Tribune libre de Dominique Bilde, Député français au Parlement Européen

« Si l’on savait que la France était reconnue dans le monde entier pour le luxe, le vin ou le tourisme, on ignore sans doute qu’elle est particulièrement réputée pour la qualité de la formation de ses apprentis » s’extasiait le Républicain Lorrain le 24 octobre 2018, à l’occasion de l’ouverture en partenariat avec le pôle formation des industries technologiques de Lorraine d’un centre d’apprentissage dans la province de Shanghaï.

Mais si notre canard local croit bon de pousser un cocorico et de s’émerveiller de cet hommage rendu à l’excellence française, ce coup de pouce aux entreprises candidates à la délocalisation est au contraire plus que malvenu. Ce n’est d’ailleurs pas tout, les chambres de commerce et d’industrie étant aux petits soins pour des investisseurs parfois effarouchés par les « différences culturelles et comportementales » chinoises. On apprenait ainsi en 2012 que « la CCI [a] établi une base avancée à Shangaï, avec un ingénieur chargé de prospecter pour des entreprises lorraines ».

Si la région Grand Est, qui a signé récemment un accord avec la province du Sichuan, feint de considérer cette collaboration comme gagnant-gagnant en exaltant l’arrivée providentielle du fameux « investisseur chinois », les chiffres et les faits sont têtus.

Car non seulement la Chine représente le premier déficit commercial de la région, mais bien des projets mirifiques se sont révélés être des flops retentissants.
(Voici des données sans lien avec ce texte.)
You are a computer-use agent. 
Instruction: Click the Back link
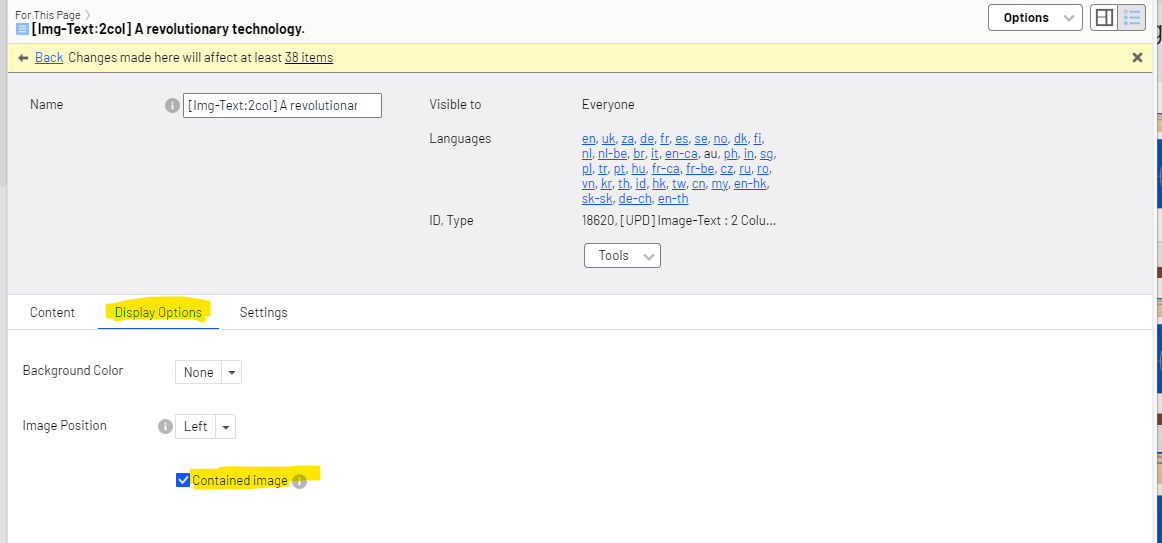point(49,58)
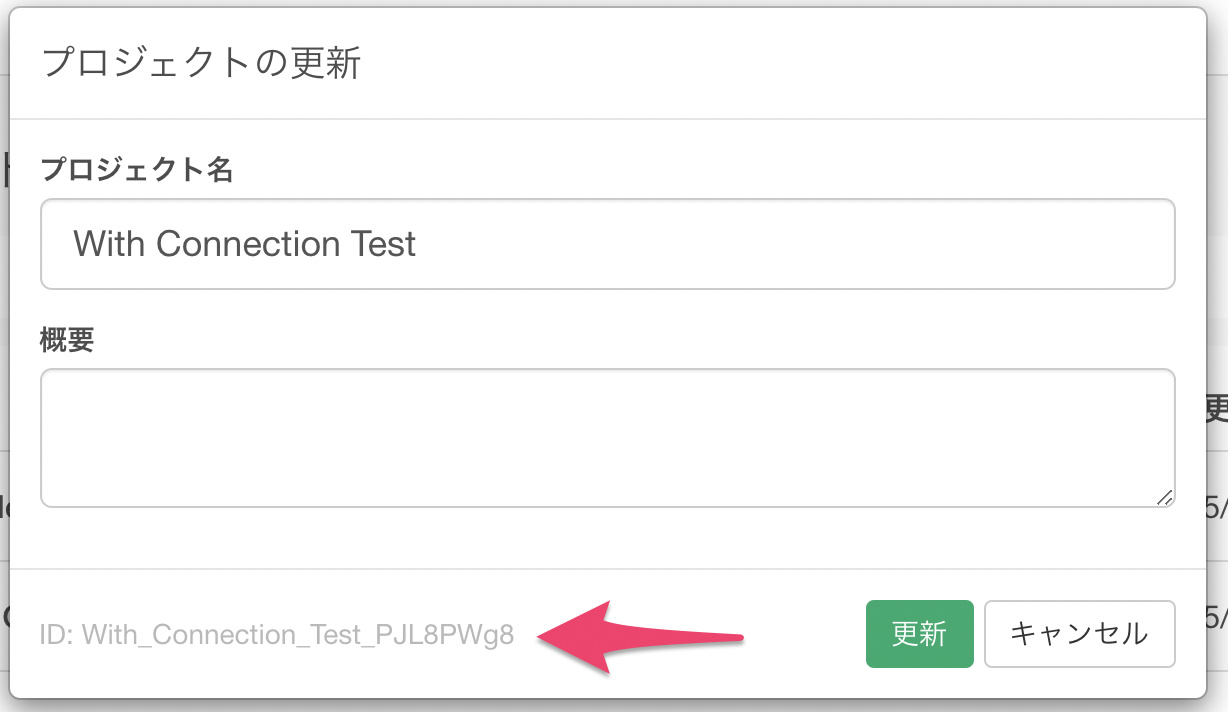Select the project ID text With_Connection_Test_PJL8PWg8
The height and width of the screenshot is (712, 1228).
coord(298,635)
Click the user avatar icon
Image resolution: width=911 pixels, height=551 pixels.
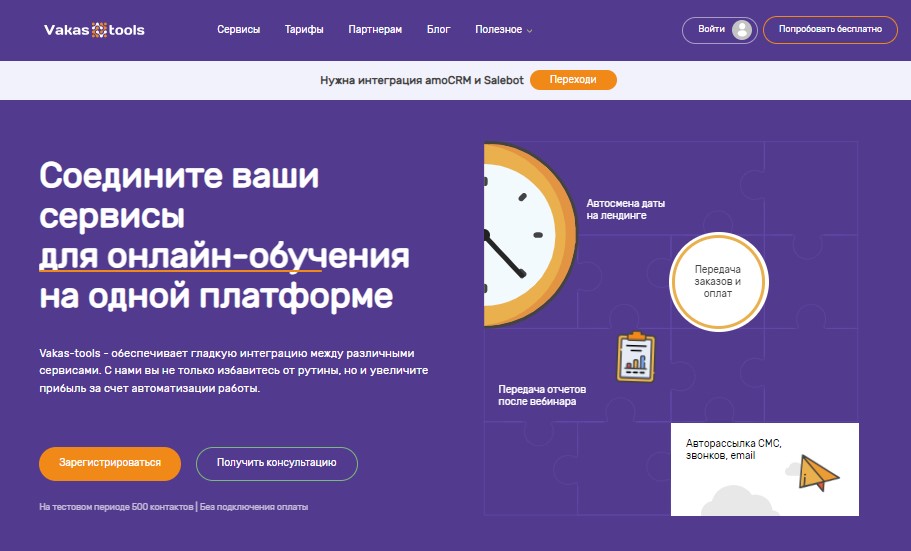click(x=741, y=30)
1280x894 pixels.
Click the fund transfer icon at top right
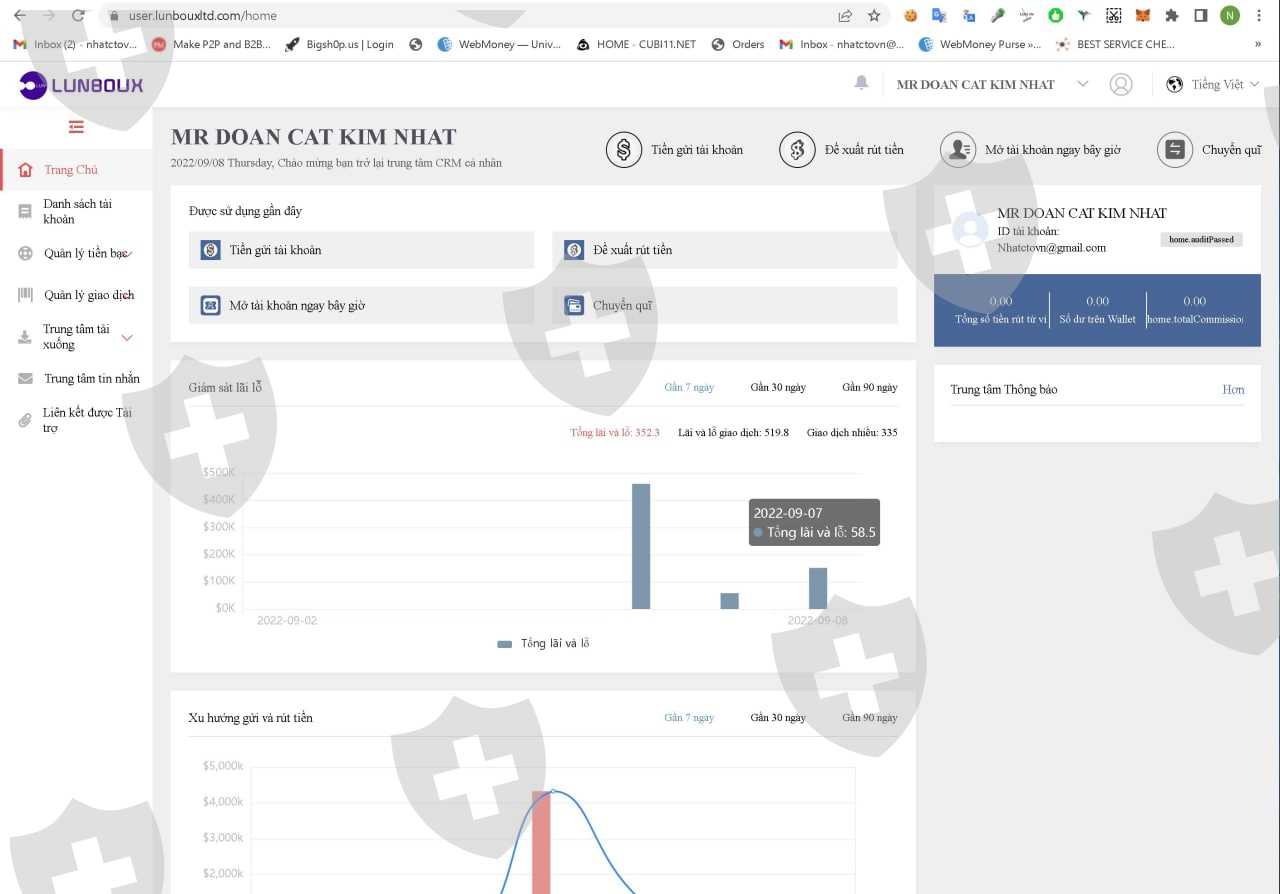tap(1174, 150)
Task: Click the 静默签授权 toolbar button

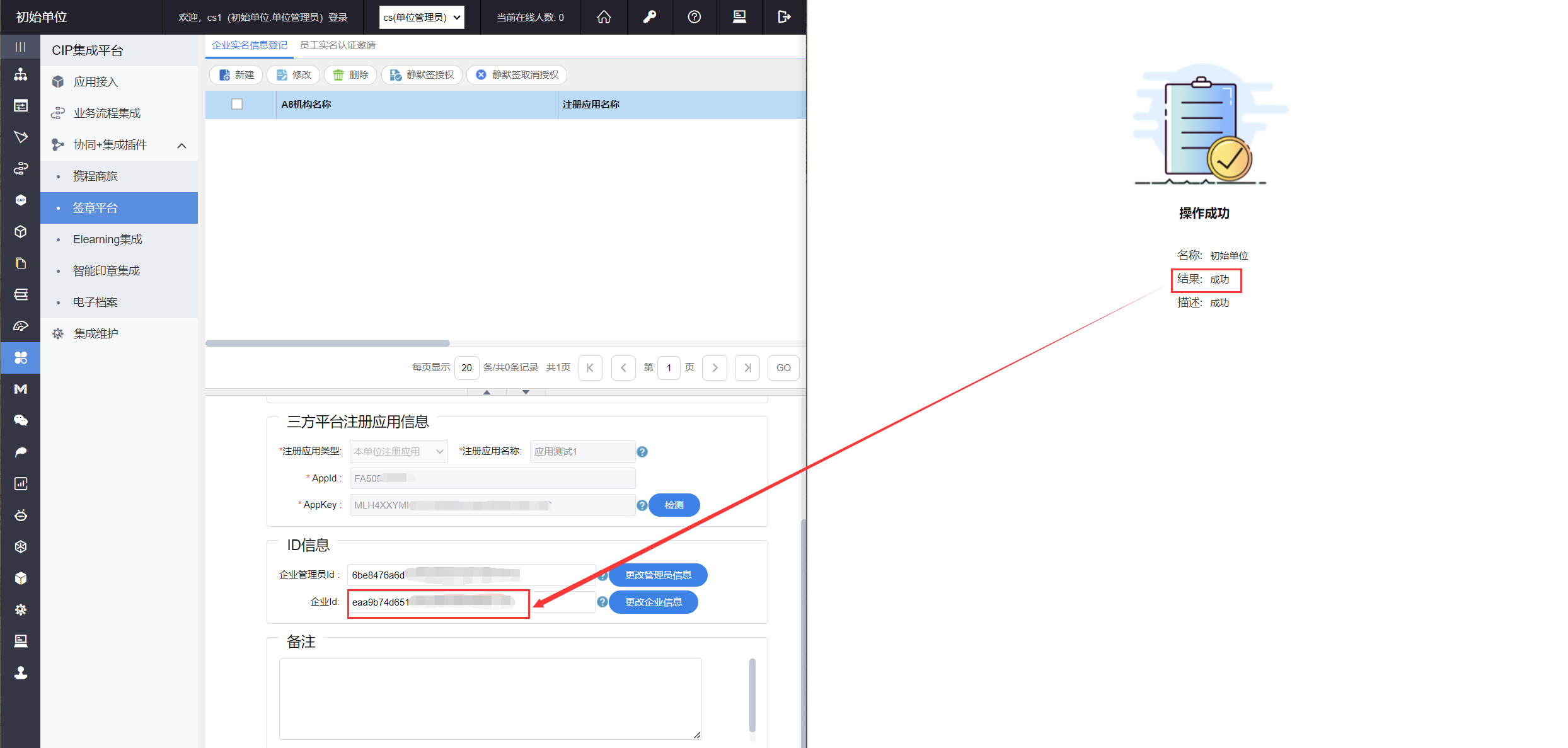Action: click(422, 75)
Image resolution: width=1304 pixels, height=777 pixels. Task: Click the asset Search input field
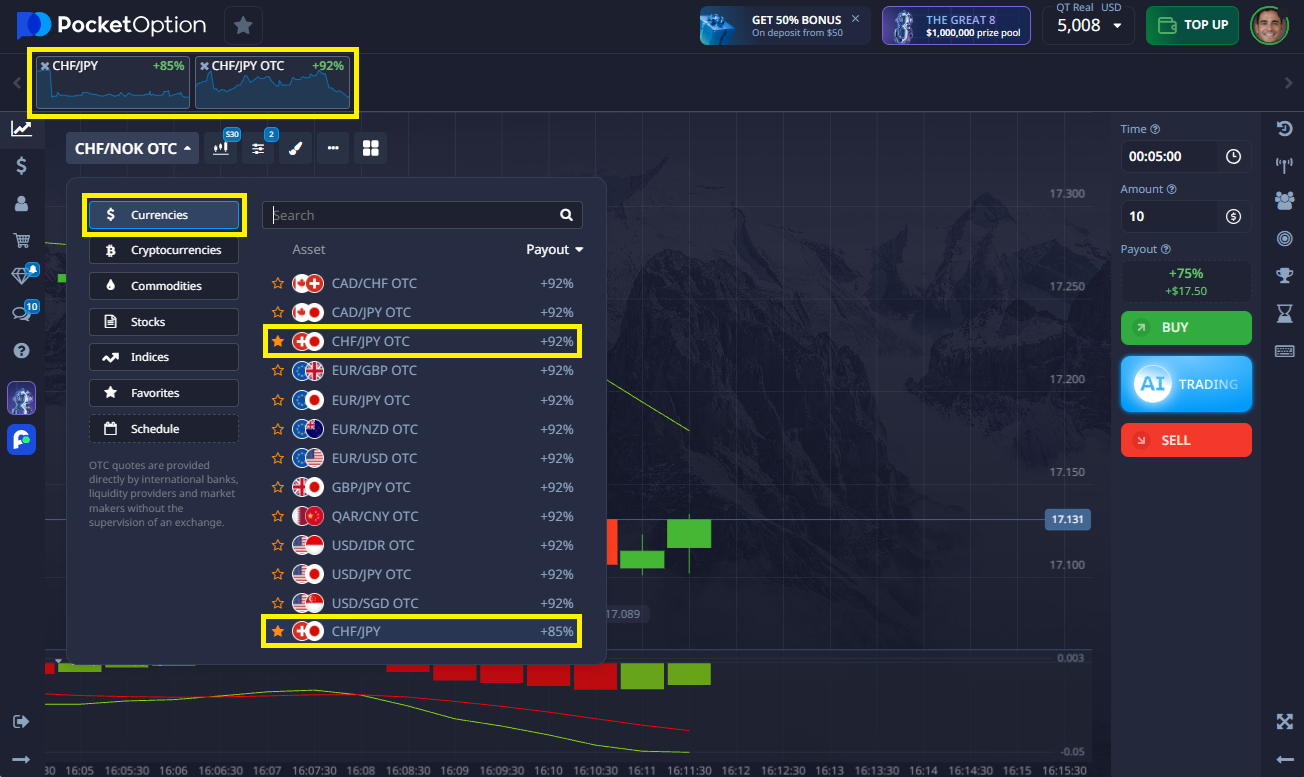(410, 215)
Quid par exemple du « gigantesque centre d’affaires » TerraLorraine ?  Censé créer 30 000 emplois à terme -et en détruire sans doute davantage-, le « pont entre l’Europe et la Chine » s’est finalement échoué en catimini dans un petit entrepôt de Metz-Actipôle.

L’espoir a été également vite douché s’agissant de la production d’ampoules LED à Verdun, annoncée en grande pompe le 21 mars 2016 par Manuel Valls. Les promesses de cent millions d’euros d’investissement et de 200 emplois étaient déjà envolées l’année suivante, aucun permis de construire n’ayant été déposé. Quant au joyau national de Baccarat, il s’en est fallu de près d’un an pour conclure sa vente au Chinois Fortune Fountain Capital, à un prix d’ailleurs inférieur au cours de bourse. Les bonnes âmes qui ont bien voulu croire aux promesses d’investissement de « 20 à 30 millions d'euros » en seront probablement pour leurs frais.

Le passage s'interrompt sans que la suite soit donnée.